Major League Baseball is finalizing a plan for umpires to randomly check pitchers for foreign substances, sources told Buster Olney of ESPN.
The league reportedly could send a memo as early as next week, with strict implementation of the rules possibly starting June 14.
There will be 8-to-10 random checks per game when pitchers are leaving the mound or at the end of an outing, according to Olney, who adds that starting hurlers will likely be checked at least twice.
The punishment for a pitcher who uses a foreign substance could be 10 days without pay, Olney notes. Position players will also be checked, but they'll be warned after first offenses and asked to clean up the substances.
Through observations and video, the league has reportedly created a scouting report documenting where and how pitchers use foreign substances, including evidence other major leaguers submitted.

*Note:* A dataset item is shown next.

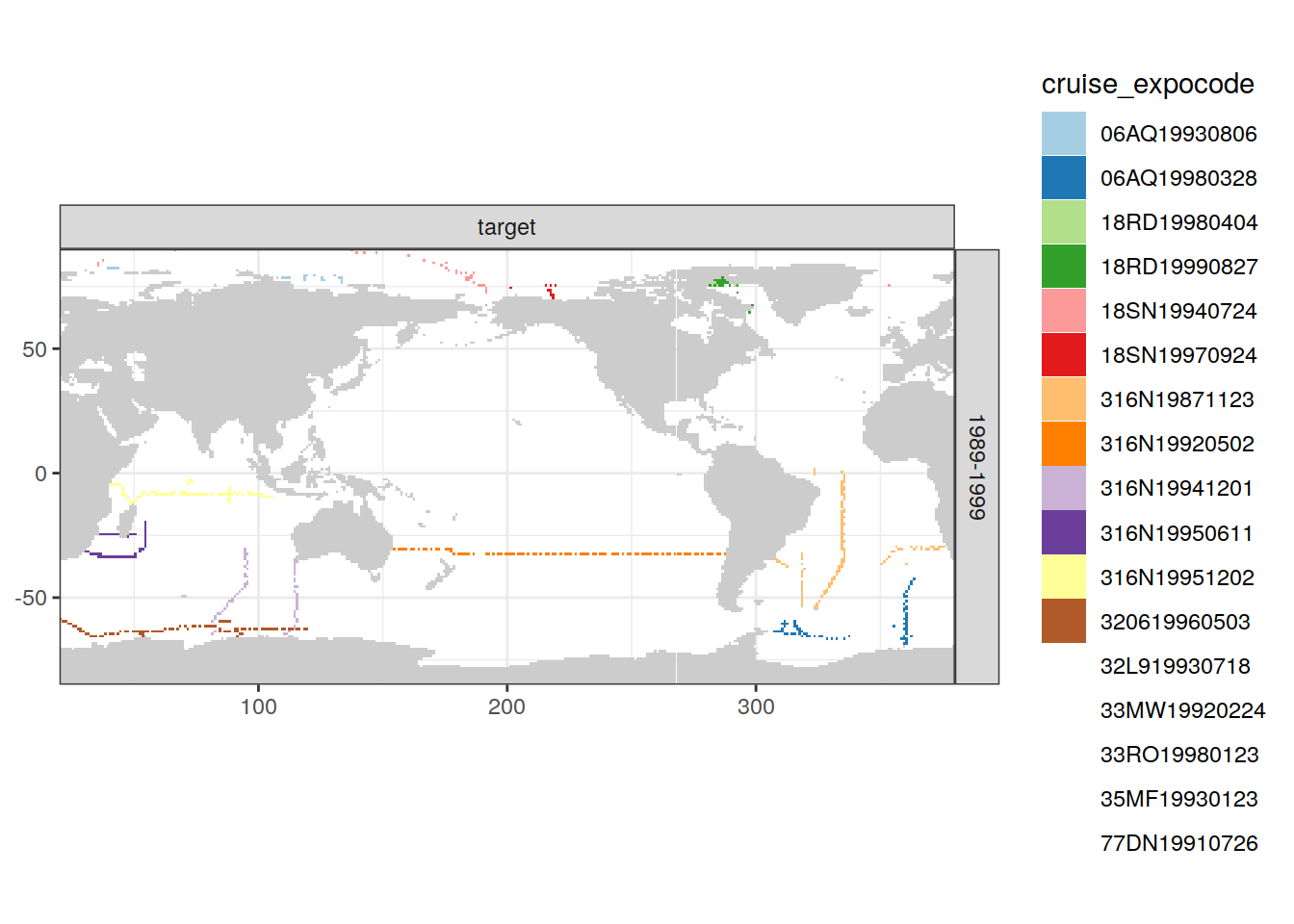Click the 35MF19930123 legend label

(1178, 799)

"They know all the spots - the pitchers who are pulling on the strings on their glove, or going to a spot on their belt," a source told Olney.
The use of foreign substances in baseball has been a hot topic recently. After St. Louis Cardinals reliever Giovanny Gallegos' hat was confiscated in late May, Minnesota Twins slugger Josh Donaldson said he's created a catalogue of pitchers cheating.
Donaldson doubled down on his comments Friday.
"It is cheating and it is performance-enhancing," Donaldson said, according to Do-Hyoung Park of MLB.com. "The only way they get it through and to get it out of the game is if they get checked every half-inning. If a new pitcher comes out, they get checked immediately by the umpire. Once they start doing that, it'll be gone."